WHAT TO PRODUCE:
Reproduce the entire listing word for word.

DATASET EXCERPTS:

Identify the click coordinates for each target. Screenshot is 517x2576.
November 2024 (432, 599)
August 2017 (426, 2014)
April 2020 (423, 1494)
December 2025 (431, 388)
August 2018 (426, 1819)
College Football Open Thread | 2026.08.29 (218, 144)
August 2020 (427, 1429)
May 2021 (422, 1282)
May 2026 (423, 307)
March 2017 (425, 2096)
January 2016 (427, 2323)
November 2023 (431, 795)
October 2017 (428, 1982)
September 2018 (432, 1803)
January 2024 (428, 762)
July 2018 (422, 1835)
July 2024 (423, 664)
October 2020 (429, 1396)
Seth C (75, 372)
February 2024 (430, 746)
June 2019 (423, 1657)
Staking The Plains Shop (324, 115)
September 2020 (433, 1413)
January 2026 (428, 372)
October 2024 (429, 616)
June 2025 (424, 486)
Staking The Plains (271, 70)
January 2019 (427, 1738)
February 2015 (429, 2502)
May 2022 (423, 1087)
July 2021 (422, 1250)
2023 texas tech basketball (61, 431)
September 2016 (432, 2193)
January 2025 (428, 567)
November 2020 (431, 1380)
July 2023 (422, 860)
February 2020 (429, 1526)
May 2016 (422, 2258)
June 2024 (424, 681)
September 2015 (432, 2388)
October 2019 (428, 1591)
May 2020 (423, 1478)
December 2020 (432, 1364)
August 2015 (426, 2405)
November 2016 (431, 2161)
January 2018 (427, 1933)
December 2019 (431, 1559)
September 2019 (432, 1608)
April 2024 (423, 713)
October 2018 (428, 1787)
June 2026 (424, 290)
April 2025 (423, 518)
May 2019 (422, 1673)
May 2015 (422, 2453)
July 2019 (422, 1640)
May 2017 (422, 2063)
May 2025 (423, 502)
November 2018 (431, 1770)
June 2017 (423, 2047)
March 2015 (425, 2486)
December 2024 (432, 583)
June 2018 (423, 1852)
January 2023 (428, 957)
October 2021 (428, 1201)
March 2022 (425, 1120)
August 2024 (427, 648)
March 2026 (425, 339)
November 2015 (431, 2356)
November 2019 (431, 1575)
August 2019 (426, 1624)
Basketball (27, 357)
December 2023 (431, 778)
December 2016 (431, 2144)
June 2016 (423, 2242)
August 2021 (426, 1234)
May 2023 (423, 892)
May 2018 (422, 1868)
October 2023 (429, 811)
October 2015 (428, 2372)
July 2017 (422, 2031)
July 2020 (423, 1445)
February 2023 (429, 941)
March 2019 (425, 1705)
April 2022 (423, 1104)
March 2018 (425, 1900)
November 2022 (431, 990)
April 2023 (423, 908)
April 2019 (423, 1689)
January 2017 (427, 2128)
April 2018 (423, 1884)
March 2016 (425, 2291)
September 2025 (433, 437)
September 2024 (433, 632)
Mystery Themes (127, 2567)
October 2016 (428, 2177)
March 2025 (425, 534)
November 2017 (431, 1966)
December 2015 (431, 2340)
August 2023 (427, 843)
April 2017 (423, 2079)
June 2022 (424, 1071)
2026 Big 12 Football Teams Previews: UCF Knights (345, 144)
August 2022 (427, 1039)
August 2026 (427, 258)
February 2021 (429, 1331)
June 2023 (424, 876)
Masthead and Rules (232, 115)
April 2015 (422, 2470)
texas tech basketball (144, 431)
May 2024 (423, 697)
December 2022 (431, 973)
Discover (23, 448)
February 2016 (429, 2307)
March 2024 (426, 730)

ANSWER SPACE:
Identify the click coordinates for each target. Screenshot is 517x2576.
November 2024 (432, 599)
August 2017 (426, 2014)
April 2020 (423, 1494)
December 2025 (431, 388)
August 2018 (426, 1819)
College Football Open Thread | 2026.08.29 (218, 144)
August 2020 (427, 1429)
May 2021 (422, 1282)
May 2026 (423, 307)
March 2017 (425, 2096)
January 2016 (427, 2323)
November 2023 (431, 795)
October 2017 (428, 1982)
September 2018 (432, 1803)
January 2024 (428, 762)
July 2018 (422, 1835)
July 2024 (423, 664)
October 2020 (429, 1396)
Seth C (75, 372)
February 2024 (430, 746)
June 2019 (423, 1657)
Staking The Plains Shop (324, 115)
September 2020 (433, 1413)
January 2026 (428, 372)
October 2024 (429, 616)
June 2025 (424, 486)
Staking The Plains (271, 70)
January 2019 (427, 1738)
February 2015 (429, 2502)
May 2022 (423, 1087)
July 2021 (422, 1250)
2023 texas tech basketball (61, 431)
September 2016 (432, 2193)
January 2025 (428, 567)
November 2020 (431, 1380)
July 2023 (422, 860)
February 2020 (429, 1526)
May 2016 (422, 2258)
June 2024 (424, 681)
September 2015 (432, 2388)
October 2019 (428, 1591)
May 2020 (423, 1478)
December 2020 (432, 1364)
August 2015 (426, 2405)
November 2016 (431, 2161)
January 2018 (427, 1933)
December 2019 (431, 1559)
September 2019 (432, 1608)
April 2024 (423, 713)
October 2018 (428, 1787)
June 2026 (424, 290)
April 2025 (423, 518)
May 2019 (422, 1673)
May 2015 (422, 2453)
July 2019 (422, 1640)
May 2017 (422, 2063)
May 2025 (423, 502)
November 2018 (431, 1770)
June 2017 (423, 2047)
March 2015 (425, 2486)
December 2024 (432, 583)
June 2018 (423, 1852)
January 2023 (428, 957)
October 2021 (428, 1201)
March 2022 (425, 1120)
August 2024 (427, 648)
March 2026 (425, 339)
November 2015 (431, 2356)
November 2019 (431, 1575)
August 2019 (426, 1624)
Basketball (27, 357)
December 2023 (431, 778)
December 2016 (431, 2144)
June 2016 (423, 2242)
August 2021 (426, 1234)
May 2023 (423, 892)
May 2018 (422, 1868)
October 2023 (429, 811)
October 2015 (428, 2372)
July 2017 (422, 2031)
July 2020 (423, 1445)
February 2023 (429, 941)
March 2019 (425, 1705)
April 2022 (423, 1104)
March 2018 (425, 1900)
November 2022 (431, 990)
April 2023 (423, 908)
April 2019 (423, 1689)
January 2017 (427, 2128)
April 2018 (423, 1884)
March 2016 (425, 2291)
September 2025 (433, 437)
September 2024 (433, 632)
Mystery Themes (127, 2567)
October 2016 (428, 2177)
March 2025 (425, 534)
November 2017 (431, 1966)
December 2015 (431, 2340)
August 2023 (427, 843)
April 2017 (423, 2079)
June 2022 (424, 1071)
2026 Big 12 Football Teams Previews: UCF Knights (345, 144)
August 2022 (427, 1039)
August 2026 (427, 258)
February 2021 (429, 1331)
June 2023 (424, 876)
Masthead and Rules (232, 115)
April 2015 (422, 2470)
texas tech basketball (144, 431)
May 2024 (423, 697)
December 2022 (431, 973)
Discover (23, 448)
February 2016 (429, 2307)
March 2024 (426, 730)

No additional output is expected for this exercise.